I have looked for a new job, but not very hard. The economy sucks right now and on top of that, I'm hesitant to make a bad decision because even though I dislike this job, right now it's all I've got and it pays the bills. I would hate to get into a worse job or make a lateral move and it's difficult to find a job that will pay more for an entry-level position.

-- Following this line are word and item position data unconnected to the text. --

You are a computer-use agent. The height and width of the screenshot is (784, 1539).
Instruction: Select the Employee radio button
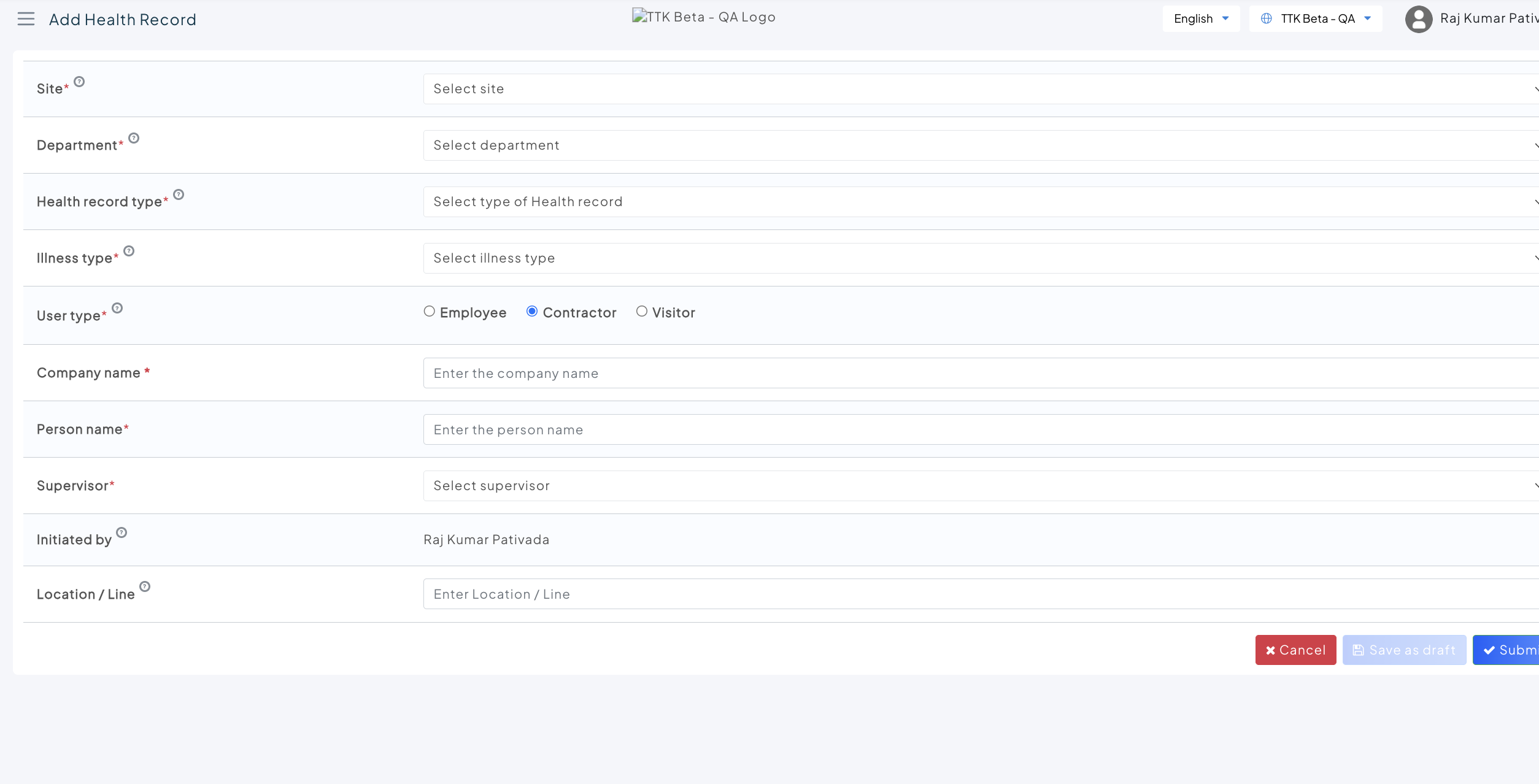pos(430,312)
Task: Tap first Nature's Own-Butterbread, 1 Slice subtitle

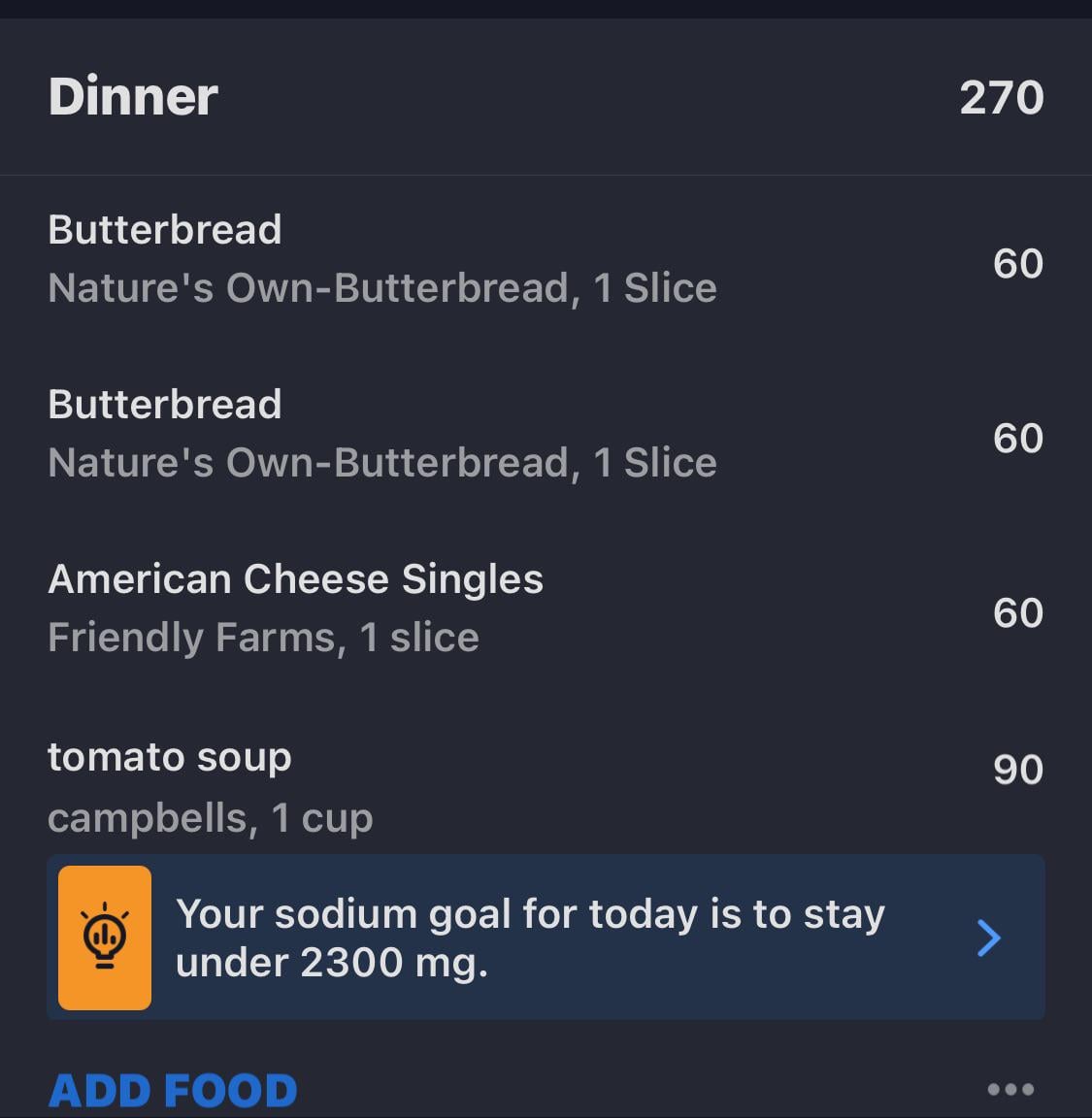Action: click(x=382, y=287)
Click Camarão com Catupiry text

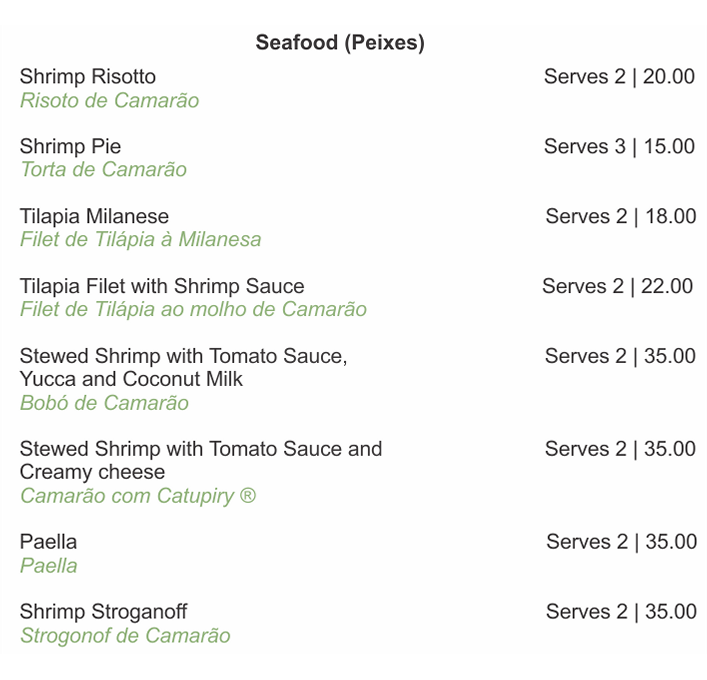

I agree with you on the projection aspect. I have considered many times, that I'm paranoid of her because I myself cannot truly be trusted. On the flip side, I would not be considering that course of action if it wasn't for her making the first move. And it's difficult for me to say if I would have done anything or not, even if my friend had wanted to. She admitted that she was crazy about me, but just couldn't do anything like that with me (she is close friends with other members of my family as well, and the guilt was an issue for her as well as for me). And the fact that we had been alone together several times and had the opportunity yet didn't, leads me to think yet again, that I personally would not do something like that because of the type of person I am, and the guilt I would feel. I would only have done that if I felt for sure that my marriage was over (meaning the divorce was final and there was no going back). Don't get me wrong, I wanted to. I definitely wanted to. But there is a difference in my mind, in wanting to vs. physically doing so. I'm not patting myself on the back or anything, because I believe my feelings for her are inappropriate. I just don't know what to do about them.

getting by
Forum Moderator


Date Joined Sep 2007
Total Posts : 42434
   Posted 4/26/2011 4:03 PM (GMT -6)   
You should pat yourself on the back. You are being honest and that is truly what I was hoping for. You are right about the job situation. I had a couple of friends that had to move really far away because there is no work here. Things do come up and hopefully an oppertunity will come your way. Keep your faith up that something good will happen to make your life better. I would definately take this one day at a time where your friend and your wife are concerned. Do you think there is any way at all that you are kind of hoping that she messes up so you can be free to be with your friend, or do you want this marriage to work out? I guess that would be the main question left. Maybe it just remains to be seen, whatever happens. I wish you the best.

Hugs, Karen
Moderator-Depression and fibromyalgia


fibromyalgia, Chronic fatigue, depression, allergies

Backpain Sara
Regular Member


Date Joined Apr 2011
Total Posts : 30
   Posted 4/26/2011 5:09 PM (GMT -6)   
Hi-Do you and your wife spend time alone together like have a date night where you can go out and have fun together? Have someone look after the kids and try to get that spark back in your marriage. Also you can do some career training part time at night with Everest after work if you want to do another career and get student loans. Also try some fun things with the kids like wild kingdom or amusement park or free parks and make some memories. I know me and my husband broke up for 19 months and he went with someone and me too with an old flame and we realized that we wanted to be together and have been now for 19 years. Also you could talk with a Psychiatrist(or regular Dr.) for therapy since it's covered under you health plan right? instead of counseling.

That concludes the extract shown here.